What to do when your Always On cluster loses quorum?

AGs are based on Windows Clustering. The WSFC procedures for quorum loss apply.

  • WSFC Disaster Recovery through Forced Quorum
  • Force a WSFC Cluster to Start Without a Quorum

Once the WSFC is running, you can then force AG, if needed. Perform a Forced Manual Failover of an Availability Group:

After forcing quorum on the WSFC cluster (forced quorum), you need to force failover each availability group (with possible data loss). Forcing failover is required because the real state of the WSFC cluster values might have been lost. However, you can avoid data loss, if are able to force failover on the server instance that was hosting the replica that was the primary replica before you forced quorum or to a secondary replica that was synchronized before you forced quorum. For more information, see Potential Ways to Avoid Data Loss After Quorum is Forced.


What to do when your AlwaysOn cluster loses quorum?

I have been into this situation especially with Multi-subnet clustering spanning different countries (NY-LD-HK).
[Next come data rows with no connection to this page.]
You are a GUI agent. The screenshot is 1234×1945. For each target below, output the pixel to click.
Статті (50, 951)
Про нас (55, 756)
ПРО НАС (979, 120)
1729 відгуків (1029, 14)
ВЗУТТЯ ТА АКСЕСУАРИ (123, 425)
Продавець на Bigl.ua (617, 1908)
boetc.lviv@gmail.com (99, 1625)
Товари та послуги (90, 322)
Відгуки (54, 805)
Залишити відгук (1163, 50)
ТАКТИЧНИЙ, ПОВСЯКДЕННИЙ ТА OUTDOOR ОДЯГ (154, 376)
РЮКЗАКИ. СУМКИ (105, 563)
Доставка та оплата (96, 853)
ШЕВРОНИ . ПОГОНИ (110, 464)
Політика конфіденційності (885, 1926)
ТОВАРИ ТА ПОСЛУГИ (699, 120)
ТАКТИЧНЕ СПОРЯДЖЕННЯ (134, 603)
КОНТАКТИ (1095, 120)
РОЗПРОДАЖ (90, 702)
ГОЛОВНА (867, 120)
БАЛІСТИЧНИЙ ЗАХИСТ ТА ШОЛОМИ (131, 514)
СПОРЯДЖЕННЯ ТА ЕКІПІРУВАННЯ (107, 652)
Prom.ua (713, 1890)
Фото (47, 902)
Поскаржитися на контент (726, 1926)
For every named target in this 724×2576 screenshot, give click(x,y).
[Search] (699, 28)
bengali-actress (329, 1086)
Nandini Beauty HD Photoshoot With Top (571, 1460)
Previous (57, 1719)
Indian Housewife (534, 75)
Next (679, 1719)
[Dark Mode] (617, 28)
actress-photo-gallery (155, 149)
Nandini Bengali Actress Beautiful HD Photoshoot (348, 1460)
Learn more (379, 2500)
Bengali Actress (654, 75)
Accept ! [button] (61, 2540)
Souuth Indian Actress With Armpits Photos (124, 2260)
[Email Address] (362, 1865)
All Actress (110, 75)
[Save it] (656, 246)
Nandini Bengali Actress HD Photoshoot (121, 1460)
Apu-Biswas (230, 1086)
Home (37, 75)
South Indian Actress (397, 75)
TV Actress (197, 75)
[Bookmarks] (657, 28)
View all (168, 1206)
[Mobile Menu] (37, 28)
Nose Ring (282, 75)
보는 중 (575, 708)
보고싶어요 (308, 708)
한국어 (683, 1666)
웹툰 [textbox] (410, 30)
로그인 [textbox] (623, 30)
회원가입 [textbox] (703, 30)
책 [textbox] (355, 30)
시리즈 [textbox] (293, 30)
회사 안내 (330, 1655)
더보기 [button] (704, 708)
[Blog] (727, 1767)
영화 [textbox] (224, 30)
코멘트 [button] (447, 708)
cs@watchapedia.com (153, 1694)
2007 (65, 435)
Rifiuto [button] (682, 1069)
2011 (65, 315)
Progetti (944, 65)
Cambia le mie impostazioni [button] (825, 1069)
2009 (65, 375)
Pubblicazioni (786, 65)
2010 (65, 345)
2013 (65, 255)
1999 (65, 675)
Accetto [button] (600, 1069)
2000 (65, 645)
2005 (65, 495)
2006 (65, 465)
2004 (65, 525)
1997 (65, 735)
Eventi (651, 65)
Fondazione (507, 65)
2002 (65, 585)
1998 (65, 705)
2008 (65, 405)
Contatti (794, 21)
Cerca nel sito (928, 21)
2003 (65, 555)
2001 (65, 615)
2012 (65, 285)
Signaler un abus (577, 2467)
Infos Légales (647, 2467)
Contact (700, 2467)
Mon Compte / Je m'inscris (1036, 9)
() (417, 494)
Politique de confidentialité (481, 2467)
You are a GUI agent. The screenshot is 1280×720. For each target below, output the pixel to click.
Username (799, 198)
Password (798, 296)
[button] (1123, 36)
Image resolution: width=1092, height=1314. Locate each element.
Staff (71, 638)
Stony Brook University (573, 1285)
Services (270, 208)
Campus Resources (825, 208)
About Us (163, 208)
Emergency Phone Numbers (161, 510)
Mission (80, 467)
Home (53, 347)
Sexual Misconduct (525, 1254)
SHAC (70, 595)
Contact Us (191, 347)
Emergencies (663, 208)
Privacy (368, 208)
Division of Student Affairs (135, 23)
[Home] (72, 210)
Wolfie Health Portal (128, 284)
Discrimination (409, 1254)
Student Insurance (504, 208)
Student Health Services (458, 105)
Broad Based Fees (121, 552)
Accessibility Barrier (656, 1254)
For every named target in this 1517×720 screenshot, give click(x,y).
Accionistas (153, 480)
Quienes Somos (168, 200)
How to avoid Quorum Loss in a multi-subnet cluster ?

  • Change the cluster default setting to a more relaxed monitoring state especially Cluster Heartbeat settings using CrossSubnetDelay, or CrossSubnetThreshold property by this hotfix.
  • AG uses WSFC which inturn uses quorum based approach for determining cluster health. Make sure you proper choose and configure the quorum. This blog post dives deeper into Quorum vote configuration for AlwaysON
  • Things change in Windows server 2016 with the introduction of site aware clusters and cloud witness.

    Nodes in stretched clusters can now be grouped based on their physical location (site). Cluster site-awareness enhances key operations during the cluster lifecycle such as failover behavior, placement policies, heartbeating between the nodes and quorum behavior.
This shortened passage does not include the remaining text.